**PROVIDED DATA:**
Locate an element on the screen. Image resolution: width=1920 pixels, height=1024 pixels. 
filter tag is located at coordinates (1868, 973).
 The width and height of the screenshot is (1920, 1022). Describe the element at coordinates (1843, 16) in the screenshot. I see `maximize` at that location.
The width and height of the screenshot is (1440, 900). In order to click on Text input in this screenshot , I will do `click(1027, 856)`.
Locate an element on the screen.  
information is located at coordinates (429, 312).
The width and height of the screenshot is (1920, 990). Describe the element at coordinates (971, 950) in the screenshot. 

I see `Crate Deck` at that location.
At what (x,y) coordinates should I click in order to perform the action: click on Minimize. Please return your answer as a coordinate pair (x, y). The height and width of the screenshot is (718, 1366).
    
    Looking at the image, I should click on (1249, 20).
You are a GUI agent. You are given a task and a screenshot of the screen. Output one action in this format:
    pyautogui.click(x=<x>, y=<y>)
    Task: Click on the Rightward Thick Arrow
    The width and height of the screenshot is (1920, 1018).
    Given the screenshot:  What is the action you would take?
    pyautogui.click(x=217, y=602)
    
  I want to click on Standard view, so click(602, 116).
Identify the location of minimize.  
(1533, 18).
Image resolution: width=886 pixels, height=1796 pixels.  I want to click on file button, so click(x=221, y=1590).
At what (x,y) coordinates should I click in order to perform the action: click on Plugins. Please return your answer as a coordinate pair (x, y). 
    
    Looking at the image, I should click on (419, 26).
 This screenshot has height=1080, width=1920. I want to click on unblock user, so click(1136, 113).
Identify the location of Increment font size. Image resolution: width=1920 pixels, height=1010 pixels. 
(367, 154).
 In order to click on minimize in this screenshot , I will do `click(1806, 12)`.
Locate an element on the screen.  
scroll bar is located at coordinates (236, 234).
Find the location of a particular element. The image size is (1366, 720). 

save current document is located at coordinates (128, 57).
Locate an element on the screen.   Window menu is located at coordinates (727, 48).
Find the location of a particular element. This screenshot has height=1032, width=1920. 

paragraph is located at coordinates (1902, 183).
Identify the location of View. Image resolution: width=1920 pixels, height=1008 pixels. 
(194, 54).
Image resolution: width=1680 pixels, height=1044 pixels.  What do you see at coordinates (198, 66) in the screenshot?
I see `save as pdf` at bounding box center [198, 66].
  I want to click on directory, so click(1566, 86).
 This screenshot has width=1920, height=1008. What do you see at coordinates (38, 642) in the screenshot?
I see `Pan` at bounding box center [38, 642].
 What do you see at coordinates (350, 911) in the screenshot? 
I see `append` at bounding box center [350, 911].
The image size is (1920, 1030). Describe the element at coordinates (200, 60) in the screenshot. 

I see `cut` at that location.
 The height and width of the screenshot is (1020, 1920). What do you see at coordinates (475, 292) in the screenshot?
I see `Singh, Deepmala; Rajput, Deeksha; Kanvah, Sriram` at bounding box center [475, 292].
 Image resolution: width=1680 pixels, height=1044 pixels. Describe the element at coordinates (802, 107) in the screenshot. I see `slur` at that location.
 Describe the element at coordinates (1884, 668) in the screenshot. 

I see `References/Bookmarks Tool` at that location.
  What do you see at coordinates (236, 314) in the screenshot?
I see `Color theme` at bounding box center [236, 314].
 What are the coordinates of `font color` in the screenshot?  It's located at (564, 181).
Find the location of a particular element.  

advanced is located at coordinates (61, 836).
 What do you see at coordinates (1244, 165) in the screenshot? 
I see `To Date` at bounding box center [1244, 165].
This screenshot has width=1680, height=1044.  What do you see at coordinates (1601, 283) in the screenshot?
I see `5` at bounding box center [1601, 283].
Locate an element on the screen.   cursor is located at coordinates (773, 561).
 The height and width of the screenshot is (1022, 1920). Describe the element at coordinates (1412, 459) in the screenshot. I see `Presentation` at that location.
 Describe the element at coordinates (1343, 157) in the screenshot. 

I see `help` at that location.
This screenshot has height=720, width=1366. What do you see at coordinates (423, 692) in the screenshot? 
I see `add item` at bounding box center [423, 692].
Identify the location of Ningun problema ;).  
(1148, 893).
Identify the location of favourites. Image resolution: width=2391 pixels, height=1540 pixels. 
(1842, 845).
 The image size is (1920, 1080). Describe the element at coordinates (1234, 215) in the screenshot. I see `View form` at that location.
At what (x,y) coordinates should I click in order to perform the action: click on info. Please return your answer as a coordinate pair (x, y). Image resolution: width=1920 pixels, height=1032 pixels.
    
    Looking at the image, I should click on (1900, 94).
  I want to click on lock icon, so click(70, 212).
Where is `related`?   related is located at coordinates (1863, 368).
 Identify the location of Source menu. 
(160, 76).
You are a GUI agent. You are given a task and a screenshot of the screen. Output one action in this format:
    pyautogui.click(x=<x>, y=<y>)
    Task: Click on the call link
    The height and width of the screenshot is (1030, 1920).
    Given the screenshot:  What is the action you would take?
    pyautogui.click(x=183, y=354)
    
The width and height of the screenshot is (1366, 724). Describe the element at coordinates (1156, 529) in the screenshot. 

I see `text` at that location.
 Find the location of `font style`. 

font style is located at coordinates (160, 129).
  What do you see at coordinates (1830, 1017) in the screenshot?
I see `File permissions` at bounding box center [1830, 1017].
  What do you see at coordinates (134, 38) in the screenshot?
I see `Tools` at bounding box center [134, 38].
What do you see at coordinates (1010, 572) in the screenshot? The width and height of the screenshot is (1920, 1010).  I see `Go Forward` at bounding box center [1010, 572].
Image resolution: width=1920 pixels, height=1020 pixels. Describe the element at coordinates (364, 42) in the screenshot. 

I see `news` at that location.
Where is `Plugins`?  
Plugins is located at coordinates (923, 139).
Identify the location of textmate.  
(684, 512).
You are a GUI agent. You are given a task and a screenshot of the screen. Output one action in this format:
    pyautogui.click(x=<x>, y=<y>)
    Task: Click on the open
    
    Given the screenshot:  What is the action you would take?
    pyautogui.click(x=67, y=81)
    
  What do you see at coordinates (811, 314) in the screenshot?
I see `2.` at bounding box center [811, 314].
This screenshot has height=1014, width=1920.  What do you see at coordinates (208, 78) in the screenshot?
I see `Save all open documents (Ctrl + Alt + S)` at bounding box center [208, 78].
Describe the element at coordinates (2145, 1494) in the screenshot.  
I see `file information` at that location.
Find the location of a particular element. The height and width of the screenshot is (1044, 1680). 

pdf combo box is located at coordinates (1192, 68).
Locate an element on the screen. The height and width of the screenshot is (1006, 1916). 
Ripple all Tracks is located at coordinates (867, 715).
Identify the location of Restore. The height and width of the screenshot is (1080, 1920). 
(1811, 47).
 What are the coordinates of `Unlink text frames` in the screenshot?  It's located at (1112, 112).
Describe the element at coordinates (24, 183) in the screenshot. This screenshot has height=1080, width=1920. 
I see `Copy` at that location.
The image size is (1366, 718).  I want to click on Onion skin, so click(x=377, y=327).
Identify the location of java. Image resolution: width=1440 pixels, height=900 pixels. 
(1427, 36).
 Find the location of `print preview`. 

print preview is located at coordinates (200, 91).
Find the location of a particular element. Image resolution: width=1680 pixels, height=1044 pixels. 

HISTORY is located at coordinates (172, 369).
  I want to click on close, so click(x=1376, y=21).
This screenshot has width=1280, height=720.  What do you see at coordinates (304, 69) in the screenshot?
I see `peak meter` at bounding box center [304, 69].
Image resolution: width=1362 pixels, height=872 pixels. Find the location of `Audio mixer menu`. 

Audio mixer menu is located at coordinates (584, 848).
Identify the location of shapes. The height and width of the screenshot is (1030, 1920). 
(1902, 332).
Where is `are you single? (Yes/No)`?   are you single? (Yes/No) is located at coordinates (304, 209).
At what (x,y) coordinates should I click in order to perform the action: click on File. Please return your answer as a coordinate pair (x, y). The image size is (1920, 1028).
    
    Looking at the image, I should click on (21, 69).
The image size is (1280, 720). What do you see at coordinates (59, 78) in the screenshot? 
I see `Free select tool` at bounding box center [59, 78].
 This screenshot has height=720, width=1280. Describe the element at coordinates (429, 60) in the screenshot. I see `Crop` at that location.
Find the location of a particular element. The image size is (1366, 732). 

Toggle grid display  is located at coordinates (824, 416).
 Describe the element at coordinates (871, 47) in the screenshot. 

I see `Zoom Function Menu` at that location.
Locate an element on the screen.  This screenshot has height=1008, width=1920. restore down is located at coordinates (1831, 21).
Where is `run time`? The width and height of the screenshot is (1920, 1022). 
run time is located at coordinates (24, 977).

**DIRECTION:**
Rewrite the part of the listing that opens with the line containing "is (1366, 720)." and closes with the line containing "center [1601, 283].", changing "particular element" to "specific element" and leaving everything else as is.

**RESPONSE TO THIS EXERCISE:**
Find the location of a specific element. The image size is (1366, 720). 

save current document is located at coordinates (128, 57).
Locate an element on the screen.   Window menu is located at coordinates (727, 48).
Find the location of a specific element. This screenshot has height=1032, width=1920. 

paragraph is located at coordinates (1902, 183).
Identify the location of View. Image resolution: width=1920 pixels, height=1008 pixels. 
(194, 54).
Image resolution: width=1680 pixels, height=1044 pixels.  What do you see at coordinates (198, 66) in the screenshot?
I see `save as pdf` at bounding box center [198, 66].
  I want to click on directory, so click(1566, 86).
 This screenshot has width=1920, height=1008. What do you see at coordinates (38, 642) in the screenshot?
I see `Pan` at bounding box center [38, 642].
 What do you see at coordinates (350, 911) in the screenshot? 
I see `append` at bounding box center [350, 911].
The image size is (1920, 1030). Describe the element at coordinates (200, 60) in the screenshot. 

I see `cut` at that location.
 The height and width of the screenshot is (1020, 1920). What do you see at coordinates (475, 292) in the screenshot?
I see `Singh, Deepmala; Rajput, Deeksha; Kanvah, Sriram` at bounding box center [475, 292].
 Image resolution: width=1680 pixels, height=1044 pixels. Describe the element at coordinates (802, 107) in the screenshot. I see `slur` at that location.
 Describe the element at coordinates (1884, 668) in the screenshot. 

I see `References/Bookmarks Tool` at that location.
  What do you see at coordinates (236, 314) in the screenshot?
I see `Color theme` at bounding box center [236, 314].
 What are the coordinates of `font color` in the screenshot?  It's located at (564, 181).
Find the location of a specific element.  

advanced is located at coordinates (61, 836).
 What do you see at coordinates (1244, 165) in the screenshot? 
I see `To Date` at bounding box center [1244, 165].
This screenshot has width=1680, height=1044.  What do you see at coordinates (1601, 283) in the screenshot?
I see `5` at bounding box center [1601, 283].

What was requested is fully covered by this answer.